Court in Glasgow, Scotland

Glasgow Sheriff Court is a sheriff court in the Gorbals (Laurieston) area of Glasgow, within the sheriffdom of Glasgow and Strathkelvin. Reputedly the busiest court in Europe, it is a Category B listed building.

==History==
Until the mid-1980s, hearings took place in the Old Sheriff Court in Wilson Street. However, as the number of court cases in Glasgow grew, it became necessary to commission a modern courthouse for criminal matters. The site the court officials selected had previously been occupied by the Gorbals School located on the corner of Clyde Place and Buchan Street, but also facing onto Kirk Street, all of which were cleared in the mid-20th century.

The new court is located at 1 Carlton Place in the Gorbals area of Glasgow, on the banks of the River Clyde and adjacent to Glasgow Central Mosque. It is a three-storey building of large cut stone construction and was designed by the local architectural firm Keppie Design. The building is notable for its imposing mock Brutalist form – with its detail interior features being strongly influenced by the style of Charles Rennie Mackintosh, with bespoke light fittings, skylights, dividing walls and lift interiors all designed to the Mackintosh language. The main atrium and circulation spaces conformed strongly to the Brutalist paradigm, with soaring exposed concrete ceilings and pillars.

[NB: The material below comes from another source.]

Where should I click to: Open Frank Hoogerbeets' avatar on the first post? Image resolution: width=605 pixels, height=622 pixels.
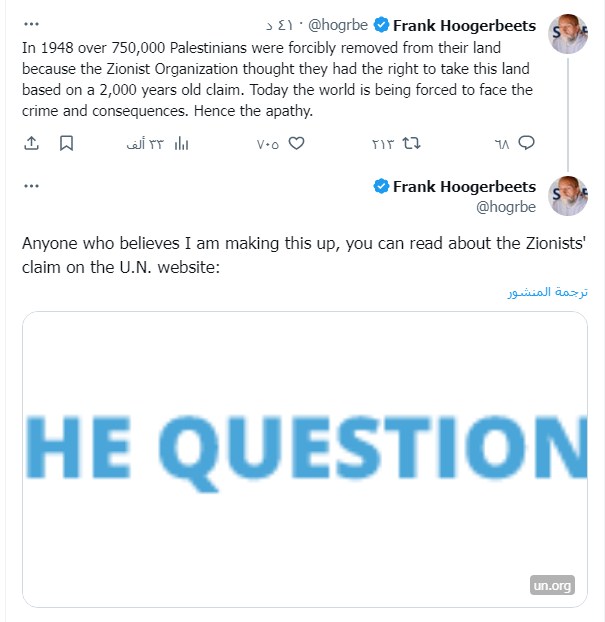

The building was formally opened by Queen Elizabeth II on 29 July 1986. In 2008, the roof of the building was fitted with 700 square metres of solar panels, with the capacity to create some 97 kW of power. The system cost £500,000 to install, has an expected life-span of forty years, and is predicted to cut £20,000 from the Court's electricity bill, whilst saving around forty tonnes of carbon dioxide per year.

==Operations==
The court deals with both criminal and civil cases. There are currently twenty-eight sheriffs in post at Glasgow Sheriff Court (five of whom are floating sheriffs). They sit alone in civil cases and are assisted by a jury of fifteen members selected from the electoral roll in some criminal cases (cases involving solemn proceedings only). The Sheriff Principal is Aisha Anwar who replaced Sheriff Principal Craig Turnbull in 2023.